### 文档节选
* * * *

C++ byte流和字符串文件编解码
参考链接C++ url编解码类
2019-4-11 :00:10:12 ;在刷leetcode的535题时联想到了C++ byte编码和file string的字符编码问题,因此开这篇文章希望能尽量解决,
下面是简单的C++ url UTF-8和GKB的编解码实现
UrlConvert.h
头文件定义:
//UrlConvert.h
#ifndef __URLCONVERT_H__
#define __URLCONVERT_H__
#pragma once
/*
使用方法:
CUrlConvert url;
//Encode test
string str1 = url.UrlEncode_GBK("谷姐");
cout << "UrlEncode_GBK " << str1.c_str() <<endl;
string str2 = url.UrlEncode_UTF8("谷姐");
cout << "UrlEncode_UTF8 " << str2.c_str() <<endl;
//Decode test
string str3 = url.UrlDecode_GBK(str1);
cout << "UrlDecode_GBK " << str3.c_str() <<endl;
string str4 = url.UrlDecode_UTF8(str2);
cout << "UrlDecode_UTF8 " << str4.c_str() <<endl;
*/
#include <Windows.h>
#include <string>
class CUrlConvert
{
public:
CUrlConvert(void);
~CUrlConvert(void);
// URL编码,编码为GBK
std::string UrlEncode_GBK(std::string strOrg);
// URL编码,编码为UTF-8
std::string UrlEncode_UTF8(std::string strOrg);
// URL解码,解码为GBK
std::string UrlDecode_GBK(std::string strOrg);
// URL解码,解码为UTF-8
std::string UrlDecode_UTF8(std::string strOrg);
private:
// URL解码,解码为GBK
std::string URLDecode(std::string& strOrg);
// URL编码,编码为GBK
std::string URLEncode(std::string& strOrg);
std::string GBKToUTF8(const std::string &strGBK);
std::string UTF8ToGBK(const std::string &strUTF8);
};
#endif //__URLCONVERT_H__
UrlConvert.cpp
实现文件如下:
//UrlConvert.cpp
#include "UrlConvert.h"

* * * *

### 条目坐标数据
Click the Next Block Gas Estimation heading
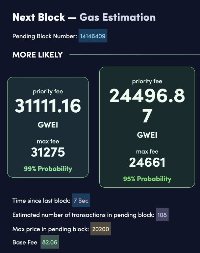Screen dimensions: 200x253 (84, 17)
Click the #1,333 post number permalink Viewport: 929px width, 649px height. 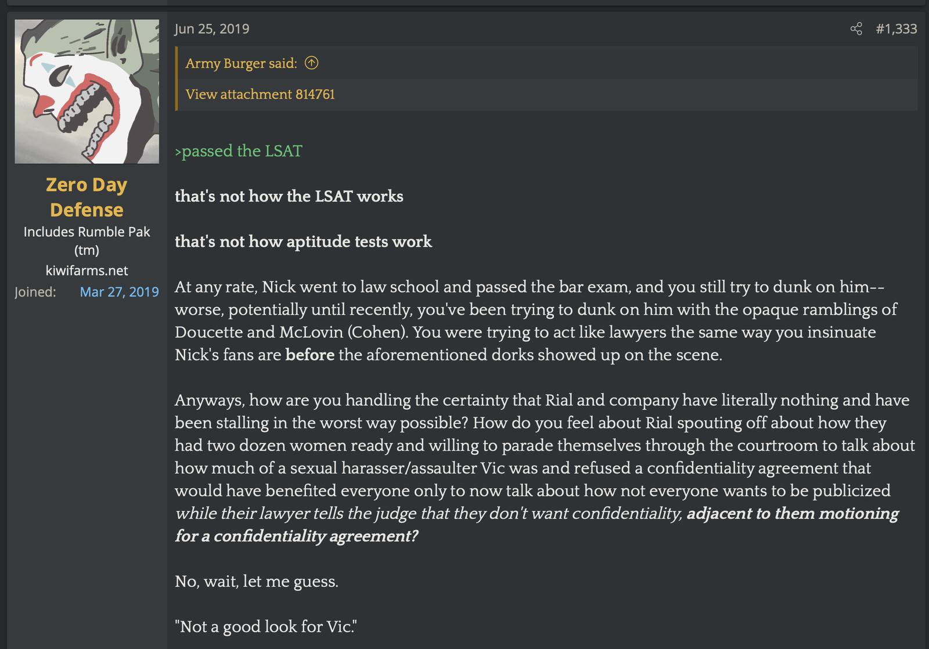point(896,29)
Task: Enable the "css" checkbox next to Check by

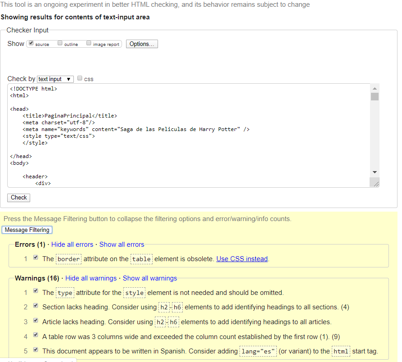Action: coord(80,78)
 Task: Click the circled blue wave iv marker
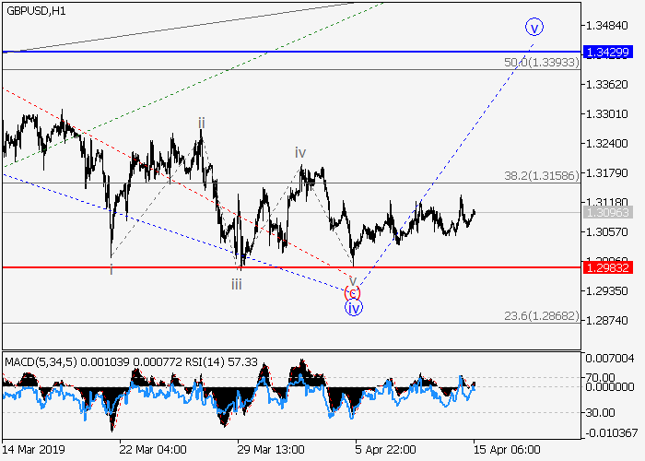353,308
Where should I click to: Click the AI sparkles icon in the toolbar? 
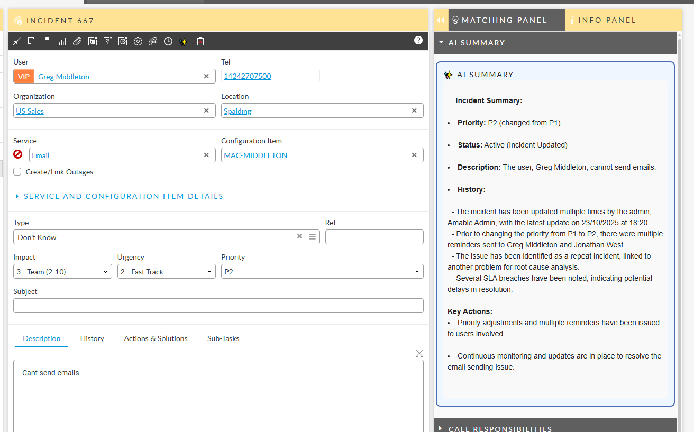click(x=183, y=41)
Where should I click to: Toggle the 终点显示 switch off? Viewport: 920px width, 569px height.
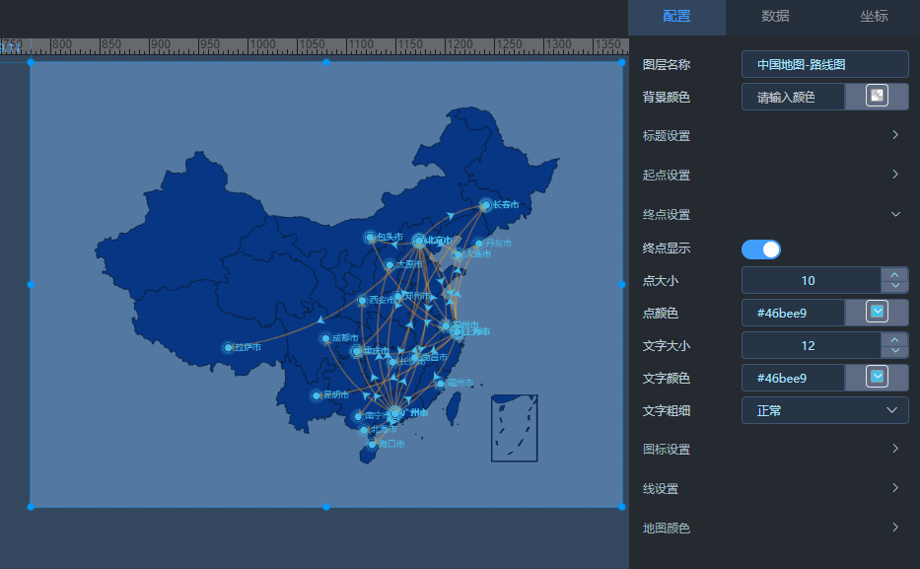coord(761,249)
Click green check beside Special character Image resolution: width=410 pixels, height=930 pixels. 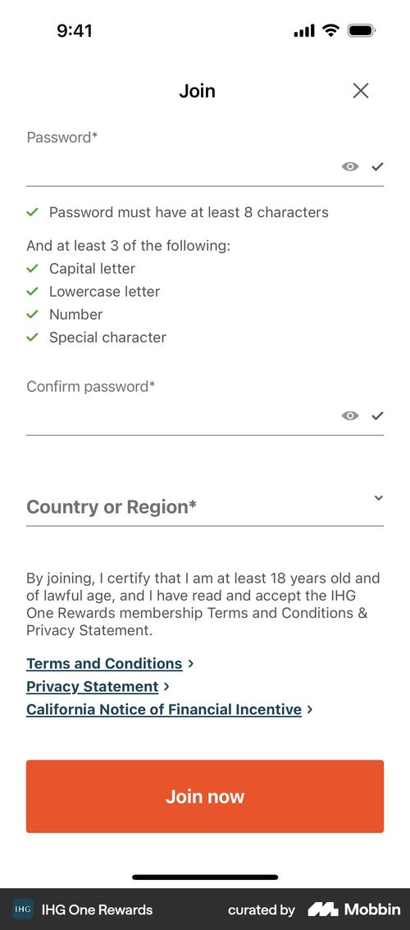point(33,338)
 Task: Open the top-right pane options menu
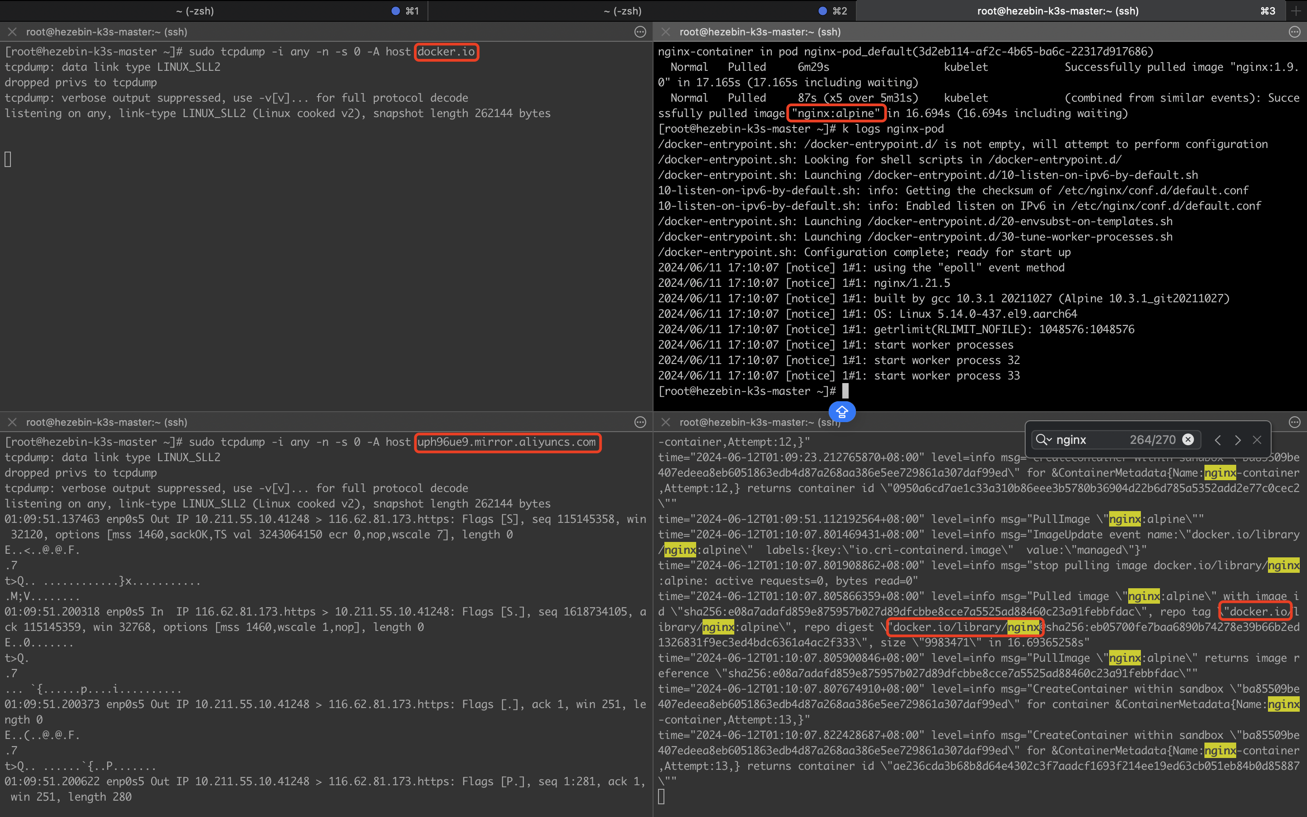pyautogui.click(x=1294, y=32)

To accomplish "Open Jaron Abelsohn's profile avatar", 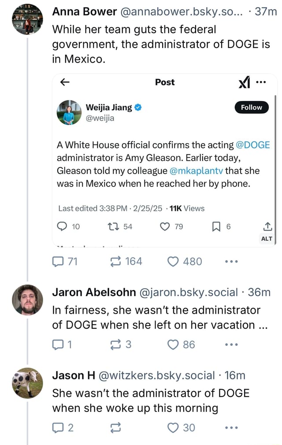I will (x=27, y=300).
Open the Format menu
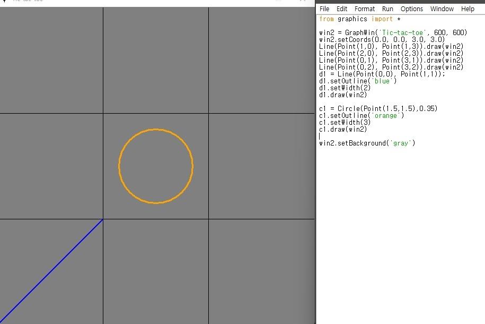Screen dimensions: 485x324 [x=364, y=8]
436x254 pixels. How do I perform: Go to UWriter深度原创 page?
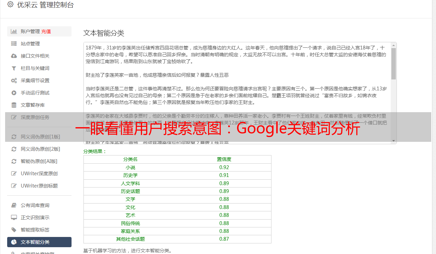(x=39, y=174)
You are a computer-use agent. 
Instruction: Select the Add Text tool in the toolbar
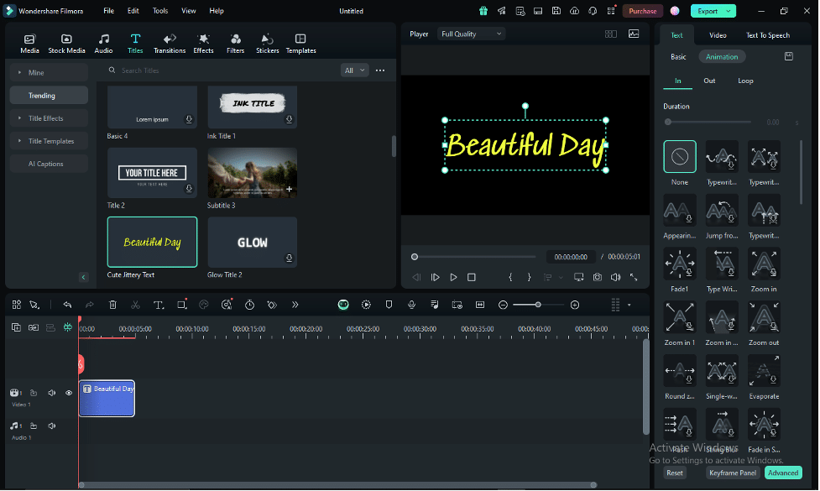[159, 305]
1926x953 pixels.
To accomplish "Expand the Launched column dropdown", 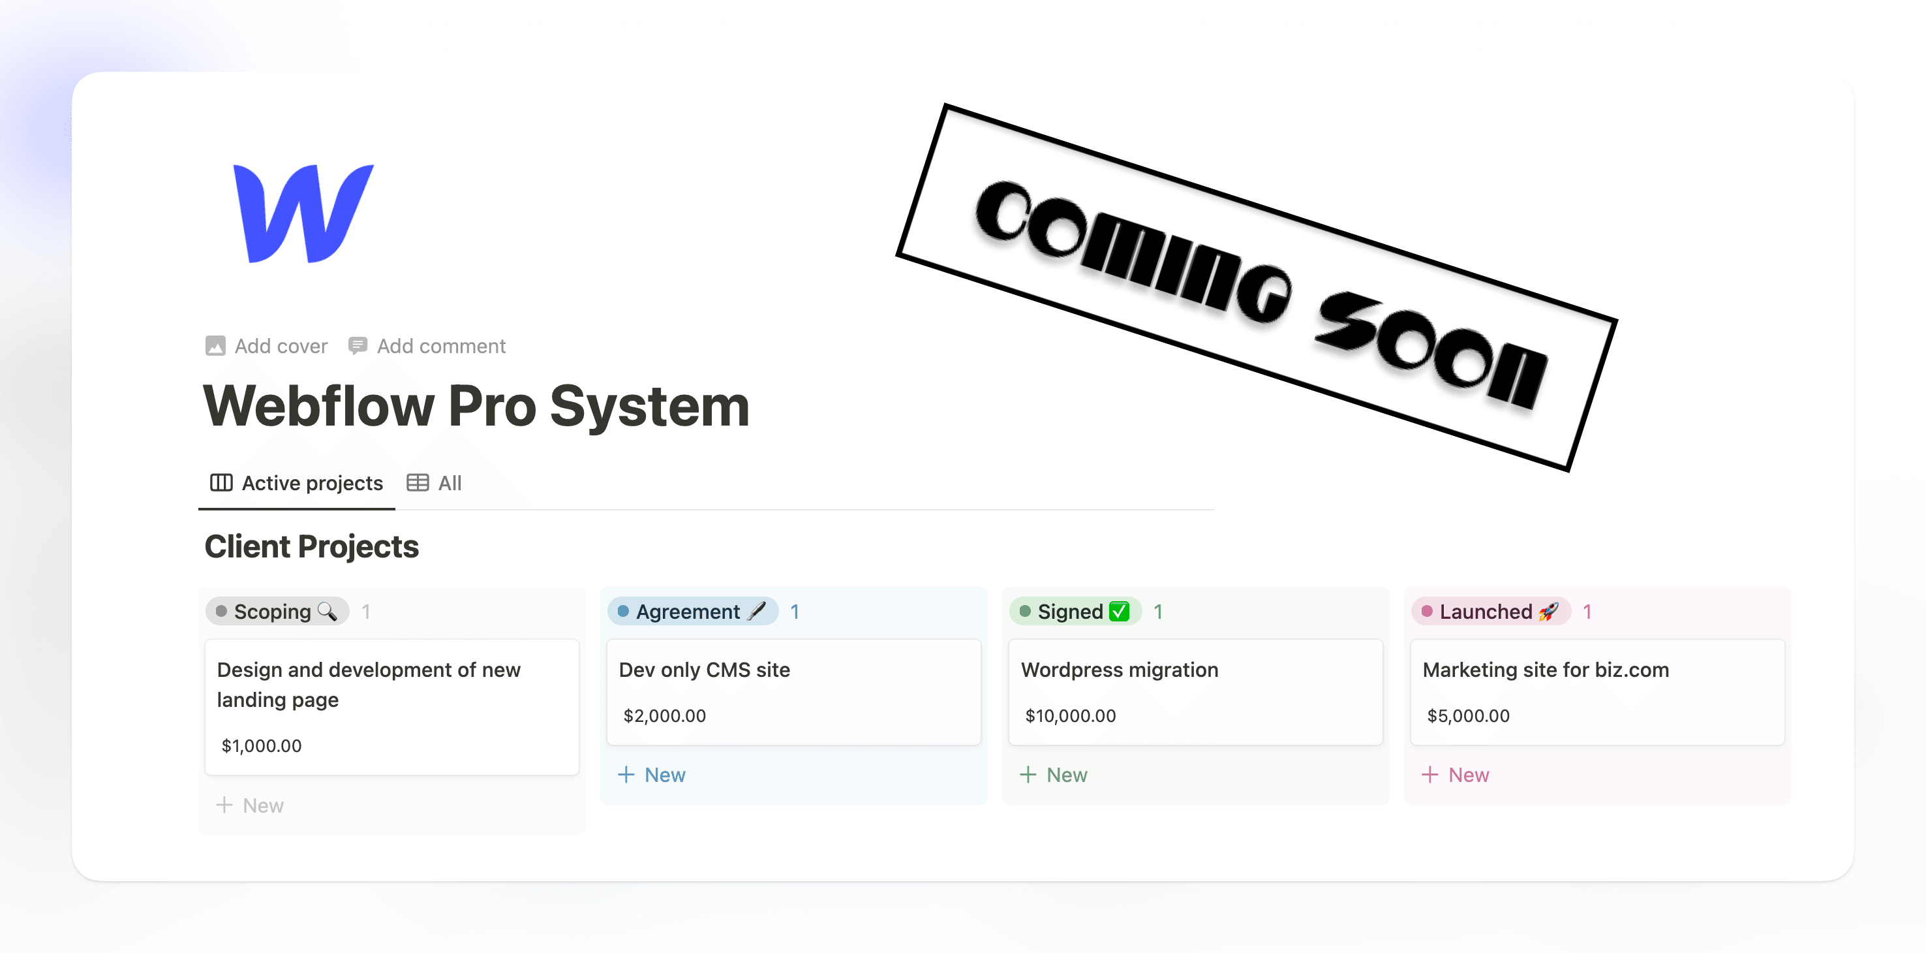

* * * *

### 指定任务 1
判断以下陈述（a）、（b）、（c）是否与C++ URL编解码文档节选相符，每项回答“是”或“否”，并准确引用文中起决定作用的原话。（a）作者是在刷leetcode第535题时联想到编码问题的。（b）GBKToUTF8函数声明在类的public部分。（c）头文件中包含了<Windows.h>。
### 指定任务 2
从C++ URL编解码文档节选的最后一行之后续写下去。

### 正确答案 1
（a）是：“在刷leetcode的535题时联想到了C++ byte编码和file string的字符编码问题”。
（b）否：该函数位于“private:”之下，即“std::string GBKToUTF8(const std::string &strGBK);”。
（c）是：“#include <Windows.h>”。

### 正确答案 2
byte toHex(const byte &x)
{
return x > 9 ? x -10 + 'A': x + '0';
}
byte fromHex(const byte &x)
{
return isdigit(x) ? x-'0' : x-'A'+10;
}
CUrlConvert::CUrlConvert(void)
{
}
CUrlConvert::~CUrlConvert(void)
{
}
// URL解码,解码为GBK
std::string CUrlConvert::URLDecode(std::string& strOrg)
{
std::string sOut;
for( size_t ix = 0; ix < strOrg.size(); ix++ )
{
byte ch = 0;
if(strOrg[ix]=='%')
{
ch = (fromHex(strOrg[ix+1])<<4);
ch |= fromHex(strOrg[ix+2]);
ix += 2;
}
else if(strOrg[ix] == '+')
{
ch = ' ';
}
else
{
ch = strOrg[ix];
}
sOut += (char)ch;
}
return sOut;
}
// URL编码,编码为GBK
std::string CUrlConvert::URLEncode(std::string& strOrg)
{
std::string sOut;
for( size_t ix = 0; ix < strOrg.size(); ix++ )
{
byte buf[4];
memset( buf, 0, 4 );
if( isalnum( (byte)strOrg[ix] ) )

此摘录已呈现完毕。